The dataset was split into a training dataset (85%) used for training and tuning ML models, and a holdout dataset (15%) for assessing the models’ performance. The ML models used in the study included Logistic Regression, Random Forest, eXtreme Gradient Boost, Decision Tree, and Support Vector Machine. Two sets of ensemble methods, voting and stacking algorithms, were also employed to improve the predictive performance of the individual models.
A total of 132 variables from six time points (birth, 6 months, 1 year, 2 years, 3 years, and 4 years) were used as input for each ML algorithm to predict asthma diagnosis at age 5. The dataset included parental information, children’s clinical information, and environmental information. Preprocessing steps were taken to prepare the dataset for ML algorithms, including feature engineering and imputing missing values.
To determine the subset of features that provided the best model performance, Sequential Feature Floating Selection (SFFS), an algorithmic feature selection technique, was employed. This process was conducted in a time-sequential, cumulative manner, taking into account the longitudinal importance of each feature in predicting asthma at age 5.
The performance of the ML models was evaluated using the area under the receiver-operating characteristic curve (AUROC) and the area under the precision-recall curve (AUPRC). These metrics were used to assess the predictive performance of the models on the holdout dataset. The study also explored the efficacy of ensemble algorithms to enhance the predictive performance of the individual models.
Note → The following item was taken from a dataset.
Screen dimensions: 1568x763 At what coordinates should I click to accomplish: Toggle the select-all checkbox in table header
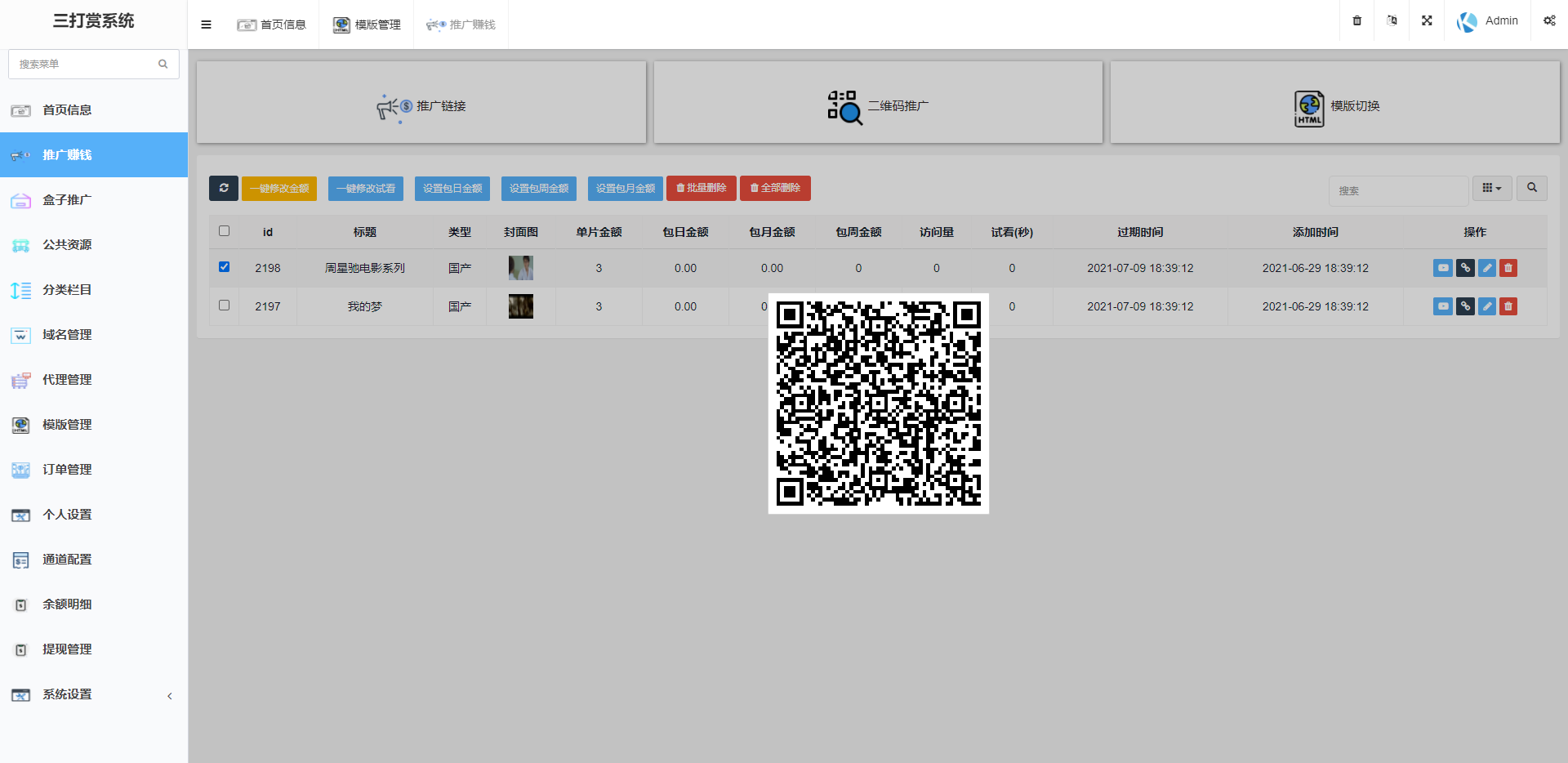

In conclusion, this ML study using longitudinal data from the CHILD Cohort Study provides valuable insights for the early diagnosis and treatment of childhood asthma. By identifying the earliest time point for accurate asthma prediction and determining the relative importance of each predictor over time, the study paves the way for the development of a clinically applicable asthma prediction tool. This tool has the potential to aid in the clinical identification and treatment of high-risk children, ultimately improving the management of childhood asthma.